Камердинер светлейшего князя Ф. Е. Секретарев рассказывал своей дочери, как он еще ребенком попал к Потемкину на службу. Мальчик родился в Белоруссии, недалеко от Могилевского имения Григория Александровича. «В этом имении был дворец с большим садом, много аллей, цветов, беседок, статуй… Когда князь приезжал в имение, то посторонним лицам хоть и дозволялось бывать в саду, но рвать цветы запрещалось. Приезды князя возбуждали всеобщее любопытство…всем, конечно, хотелось видеть такое важное лицо». Секретарев с братом забрались в сад и надрали по букету. «Вдруг из одной беседки раздался строгий голос: „Кто позволил вам здесь цветы рвать!“ Брат мой был прытче меня и убежал, а я так оторопел, как будто прирос к месту. Сидевший в беседке махнул мне рукой, приказывая к себе подойти; я подошел и тотчас же догадался, что это был сам Потемкин. „Кто позволил вам рвать цветы? — повторил он строго. — Разве вы не знаете, что это запрещено?“ — „Я для вас нарвал“, — сорвалось у меня с языка. Князь усмехнулся и, погладив меня по щеке, сказал: „А ведь ты не глуп. Хочешь быть у меня — тебе будет недурно“. Не помню, но, кажется, я сказал: хочу. Спросив согласия моих родителей, князь велел мне прийти во дворец, где, показав меня императрице, передал ей мой ответ о нарванных цветах и старался обратить ее внимание на мою находчивость. Он сказал государыне, что намерен взять меня к себе, и я, буквально через несколько часов, с головы до ног был одет в шелк и бархат, и тем началось мое постоянное пребывание при особе князя»[335]. Так шалость в саду вельможи привела деревенского мальчика ко двору.

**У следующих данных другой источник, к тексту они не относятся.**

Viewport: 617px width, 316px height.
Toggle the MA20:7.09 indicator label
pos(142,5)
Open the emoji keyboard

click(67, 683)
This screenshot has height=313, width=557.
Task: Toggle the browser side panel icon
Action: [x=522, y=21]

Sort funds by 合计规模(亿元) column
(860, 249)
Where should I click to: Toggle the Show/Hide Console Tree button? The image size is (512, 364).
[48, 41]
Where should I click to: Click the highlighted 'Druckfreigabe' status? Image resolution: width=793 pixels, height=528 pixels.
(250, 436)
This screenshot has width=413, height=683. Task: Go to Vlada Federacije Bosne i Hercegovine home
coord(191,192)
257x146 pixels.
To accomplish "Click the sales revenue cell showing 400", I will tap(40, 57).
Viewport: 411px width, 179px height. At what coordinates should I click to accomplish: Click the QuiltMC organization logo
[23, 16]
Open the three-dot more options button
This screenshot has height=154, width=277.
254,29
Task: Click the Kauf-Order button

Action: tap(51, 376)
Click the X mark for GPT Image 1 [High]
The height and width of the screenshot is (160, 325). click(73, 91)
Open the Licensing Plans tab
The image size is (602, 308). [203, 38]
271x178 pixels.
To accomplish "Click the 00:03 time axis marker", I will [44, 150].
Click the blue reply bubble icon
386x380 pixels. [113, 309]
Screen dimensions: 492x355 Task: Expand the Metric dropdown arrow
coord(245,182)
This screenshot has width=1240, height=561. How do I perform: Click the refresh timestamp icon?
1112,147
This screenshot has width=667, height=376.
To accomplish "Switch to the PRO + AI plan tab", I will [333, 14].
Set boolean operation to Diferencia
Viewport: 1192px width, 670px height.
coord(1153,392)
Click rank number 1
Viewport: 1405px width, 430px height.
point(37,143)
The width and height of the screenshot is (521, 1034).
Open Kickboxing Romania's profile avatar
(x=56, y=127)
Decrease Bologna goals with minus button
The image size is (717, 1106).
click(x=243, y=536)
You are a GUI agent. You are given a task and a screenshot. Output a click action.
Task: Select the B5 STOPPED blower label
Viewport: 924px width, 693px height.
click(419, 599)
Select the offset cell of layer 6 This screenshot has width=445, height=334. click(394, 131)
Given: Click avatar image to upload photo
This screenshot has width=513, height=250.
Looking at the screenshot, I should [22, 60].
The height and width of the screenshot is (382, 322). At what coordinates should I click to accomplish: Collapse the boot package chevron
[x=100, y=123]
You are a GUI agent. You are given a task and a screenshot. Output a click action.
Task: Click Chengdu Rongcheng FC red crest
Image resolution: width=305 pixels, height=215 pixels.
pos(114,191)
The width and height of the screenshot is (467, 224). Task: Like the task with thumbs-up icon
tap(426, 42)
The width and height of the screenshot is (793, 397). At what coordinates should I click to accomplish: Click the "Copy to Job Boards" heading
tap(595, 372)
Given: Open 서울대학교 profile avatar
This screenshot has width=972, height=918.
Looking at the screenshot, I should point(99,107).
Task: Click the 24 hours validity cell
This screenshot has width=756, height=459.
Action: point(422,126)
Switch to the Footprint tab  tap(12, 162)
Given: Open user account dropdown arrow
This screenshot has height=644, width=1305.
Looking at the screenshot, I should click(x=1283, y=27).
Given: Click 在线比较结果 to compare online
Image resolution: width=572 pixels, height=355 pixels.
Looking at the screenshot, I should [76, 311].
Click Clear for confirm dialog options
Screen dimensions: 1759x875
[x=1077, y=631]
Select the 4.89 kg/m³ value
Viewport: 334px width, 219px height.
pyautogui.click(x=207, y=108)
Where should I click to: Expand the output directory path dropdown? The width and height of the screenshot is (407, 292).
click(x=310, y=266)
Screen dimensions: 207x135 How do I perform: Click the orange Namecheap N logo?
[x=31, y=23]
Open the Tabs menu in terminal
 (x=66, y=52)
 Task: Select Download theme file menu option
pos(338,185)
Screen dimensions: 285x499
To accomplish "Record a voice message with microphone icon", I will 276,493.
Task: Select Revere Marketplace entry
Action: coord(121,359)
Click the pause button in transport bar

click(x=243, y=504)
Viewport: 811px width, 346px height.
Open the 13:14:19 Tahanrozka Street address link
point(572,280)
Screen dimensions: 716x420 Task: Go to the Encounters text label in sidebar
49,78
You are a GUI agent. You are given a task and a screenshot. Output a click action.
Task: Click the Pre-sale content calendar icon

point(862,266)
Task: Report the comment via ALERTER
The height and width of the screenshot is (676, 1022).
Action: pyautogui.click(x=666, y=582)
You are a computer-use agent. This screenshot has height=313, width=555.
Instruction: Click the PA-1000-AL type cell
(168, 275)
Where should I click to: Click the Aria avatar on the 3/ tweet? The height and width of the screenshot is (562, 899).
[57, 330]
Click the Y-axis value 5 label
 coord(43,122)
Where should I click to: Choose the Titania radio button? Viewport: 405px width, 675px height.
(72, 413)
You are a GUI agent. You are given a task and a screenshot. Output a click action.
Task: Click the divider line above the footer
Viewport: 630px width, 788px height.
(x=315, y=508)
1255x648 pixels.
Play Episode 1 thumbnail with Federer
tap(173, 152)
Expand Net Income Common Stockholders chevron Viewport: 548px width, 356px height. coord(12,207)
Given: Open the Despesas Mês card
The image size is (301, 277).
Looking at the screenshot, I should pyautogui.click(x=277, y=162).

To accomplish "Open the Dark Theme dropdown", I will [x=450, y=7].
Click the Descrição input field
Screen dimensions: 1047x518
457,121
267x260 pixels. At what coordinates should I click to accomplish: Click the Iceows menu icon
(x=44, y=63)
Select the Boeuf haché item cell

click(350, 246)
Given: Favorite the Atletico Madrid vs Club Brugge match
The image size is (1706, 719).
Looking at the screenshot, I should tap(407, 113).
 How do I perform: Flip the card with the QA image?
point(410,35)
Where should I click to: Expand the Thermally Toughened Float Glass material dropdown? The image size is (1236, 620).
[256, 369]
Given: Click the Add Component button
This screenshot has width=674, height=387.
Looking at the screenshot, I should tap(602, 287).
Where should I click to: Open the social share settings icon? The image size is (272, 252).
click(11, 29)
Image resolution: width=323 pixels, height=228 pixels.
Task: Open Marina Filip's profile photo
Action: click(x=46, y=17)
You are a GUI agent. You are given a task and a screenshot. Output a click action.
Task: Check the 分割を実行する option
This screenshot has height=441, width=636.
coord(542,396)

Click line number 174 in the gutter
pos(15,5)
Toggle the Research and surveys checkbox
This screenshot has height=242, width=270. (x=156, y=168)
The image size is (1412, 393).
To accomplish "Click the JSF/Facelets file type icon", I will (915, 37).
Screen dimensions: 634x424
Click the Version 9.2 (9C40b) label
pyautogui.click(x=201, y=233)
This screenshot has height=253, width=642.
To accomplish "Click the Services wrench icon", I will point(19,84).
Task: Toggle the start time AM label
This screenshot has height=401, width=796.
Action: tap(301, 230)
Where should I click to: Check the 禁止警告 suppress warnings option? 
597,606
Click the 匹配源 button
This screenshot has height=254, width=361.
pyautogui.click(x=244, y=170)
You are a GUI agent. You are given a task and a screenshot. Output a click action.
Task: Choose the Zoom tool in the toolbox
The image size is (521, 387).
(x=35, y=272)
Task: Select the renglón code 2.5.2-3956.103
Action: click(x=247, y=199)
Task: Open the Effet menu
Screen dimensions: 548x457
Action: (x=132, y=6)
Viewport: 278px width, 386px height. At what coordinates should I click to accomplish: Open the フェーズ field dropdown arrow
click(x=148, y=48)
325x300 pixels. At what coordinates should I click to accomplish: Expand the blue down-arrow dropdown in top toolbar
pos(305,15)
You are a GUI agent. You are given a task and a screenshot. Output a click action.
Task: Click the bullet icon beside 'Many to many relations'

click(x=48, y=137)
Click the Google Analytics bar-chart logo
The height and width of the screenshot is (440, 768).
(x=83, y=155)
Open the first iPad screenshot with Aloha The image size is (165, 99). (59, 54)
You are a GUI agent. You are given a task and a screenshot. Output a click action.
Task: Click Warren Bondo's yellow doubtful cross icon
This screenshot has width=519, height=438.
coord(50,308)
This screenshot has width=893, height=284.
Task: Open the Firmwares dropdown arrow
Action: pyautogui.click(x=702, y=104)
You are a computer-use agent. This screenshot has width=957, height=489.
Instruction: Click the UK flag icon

Загородные дворцовые парки — Петергоф, Царское Село, Ораниенбаум, Гатчина, Павловск — тоже были открыты для публики. Их обрамляло целое зеленое море частных садов Нарышкина, Вяземского, Зиновьева, Апраксина, Потемкина, Шереметева, куда также вход был свободен. До многих отдаленных мест казалось легче добраться по воде. Летом начинались прогулки на Неве в шлюпках, весельных лодках, на яхтах под парусами. Гребцы распевали песни и играли на рожках.

Виже-Лебрён на даче у Строганова наблюдала за рекой. «К вечеру снова поднялись на террасу, откуда при спустившихся сумерках наслаждались зрелищем… фейерверка, каковой отражался в водах Невы. И наконец, в завершение всех развлечений подплыли две узенькие лодки с индейцами, которые стали плясать для нас»[336].

«Никогда не видела ничего прекраснее Невы, — писала Марта Вильмот. — Река полноводная, чистая, обычно спокойная. Сейчас (мне видно в окно) водную гладь оживляют 10–12 хорошеньких нарядных гребных лодок, половина которых под балдахинами под золотой бахромой. Движения гребцов удивительно согласны, после каждого удара весел выдерживается эффектная пауза, при этом гребцы поют, мелодии их песен, как говорят, не похожи на напевы ни одного другого народа»[337].